Sixto Dormi obtuvo una maestría en Divinidad en The Master´s Seminary en el 2015 y desde entonces se desempeña como pastor de la iglesia Comunidad de Berea en la ciudad de Guayaquil. En el 2016 inició La Academia de Predicación Expositiva (LAPEX) en donde se prepara predicadores para interpretar y exponer correctamente las Escrituras.

¿Hacemos o importamos teología? | Sixto Dormi

¿Hacemos o importamos teología?

Por Sixto Dormi

Carlos Spurgeon advertía a los oídos de los pastores que las invenciones humanas no pueden consolar el corazón. Y tenía razón. Lo que el hombre invente con su mente, aunque sea ilustre y llamativo, jamás podrá brindar verdadera y permanente paz. En realidad, lo contrario es cierto. Lo que el hombre no puede inventar es lo que otorga consolación, y Su nombre es Dios.
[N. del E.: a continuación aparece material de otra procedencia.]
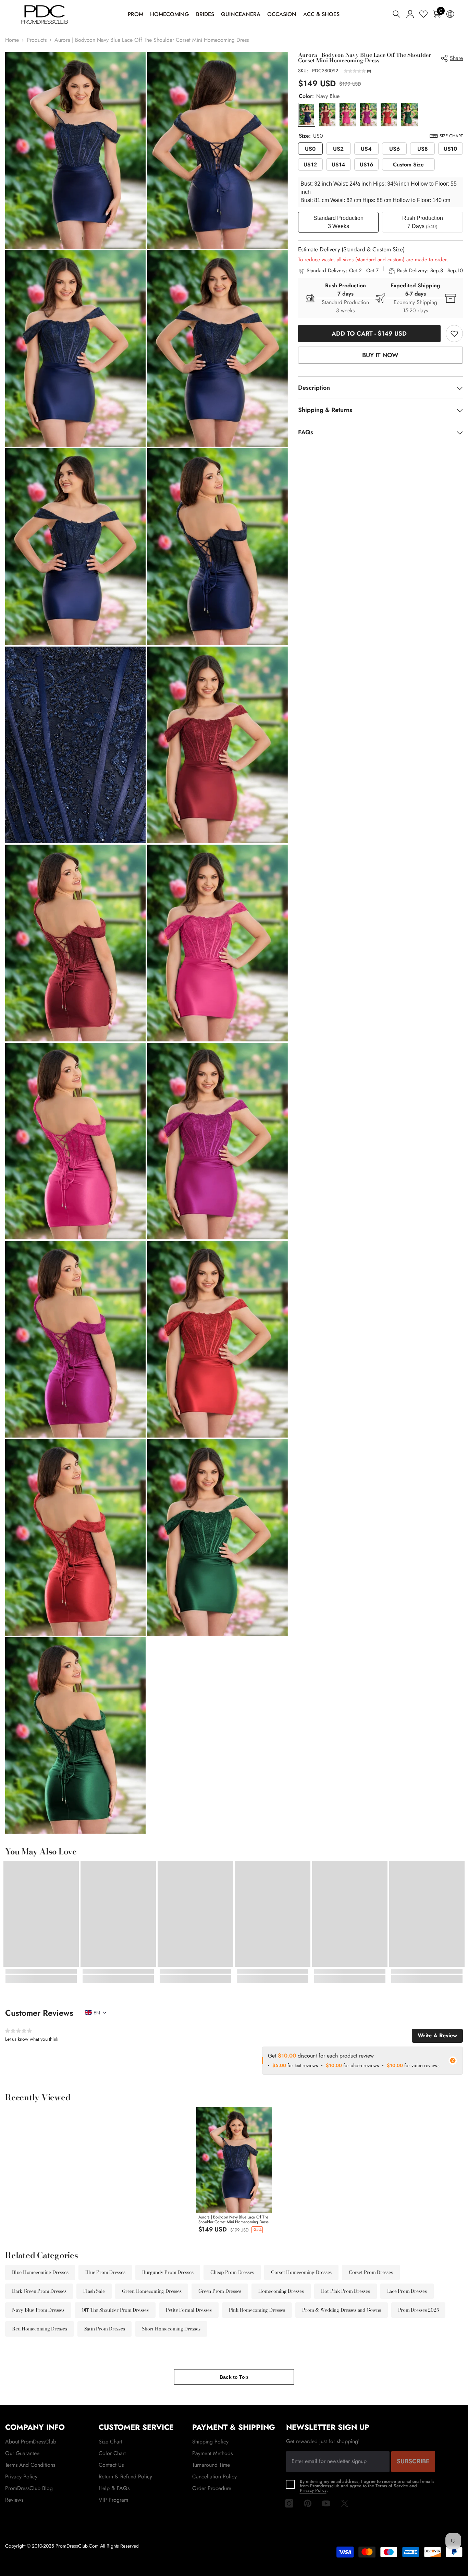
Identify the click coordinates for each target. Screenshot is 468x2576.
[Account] (410, 14)
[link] (454, 333)
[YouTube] (326, 2503)
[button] (357, 72)
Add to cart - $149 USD (369, 333)
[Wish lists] (423, 14)
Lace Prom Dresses (407, 2291)
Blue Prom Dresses (105, 2272)
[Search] (396, 13)
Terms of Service (391, 2486)
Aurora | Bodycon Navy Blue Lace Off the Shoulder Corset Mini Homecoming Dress (233, 2219)
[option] (234, 2172)
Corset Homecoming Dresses (301, 2272)
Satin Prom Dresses (104, 2329)
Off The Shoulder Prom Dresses (115, 2310)
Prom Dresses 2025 (418, 2310)
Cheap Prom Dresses (232, 2272)
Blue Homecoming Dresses (40, 2272)
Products (37, 40)
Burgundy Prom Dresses (167, 2272)
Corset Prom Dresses (371, 2272)
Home (12, 40)
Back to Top (234, 2377)
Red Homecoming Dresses (39, 2329)
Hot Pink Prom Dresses (345, 2291)
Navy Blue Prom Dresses (38, 2310)
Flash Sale (94, 2291)
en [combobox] (97, 2013)
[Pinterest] (307, 2503)
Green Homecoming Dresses (151, 2291)
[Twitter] (344, 2503)
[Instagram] (289, 2503)
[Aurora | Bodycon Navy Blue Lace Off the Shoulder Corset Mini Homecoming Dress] (234, 2160)
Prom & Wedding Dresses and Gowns (341, 2310)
En el siglo XXI estamos observando cómo las corrientes dentro de la iglesia evangélica promueven y aplauden nuevas formas de culto. El movimiento carismático ha desatado una ola de influencia en Latinoamérica que según las estadísticas, la gran mayoría de evangélicos pertenecen a iglesias pentecostales. Pero el movimiento carismático no es la única corriente dañina en nuestra región. En un continente aparentemente ingobernable (Latinoamérica), algunos dicen, este pide a gritos una “nueva” teología. La invención de una teología que esté más cerca de los pueblos latinoamericanos es lo que se busca en algunas instituciones teológicas de nuestro continente.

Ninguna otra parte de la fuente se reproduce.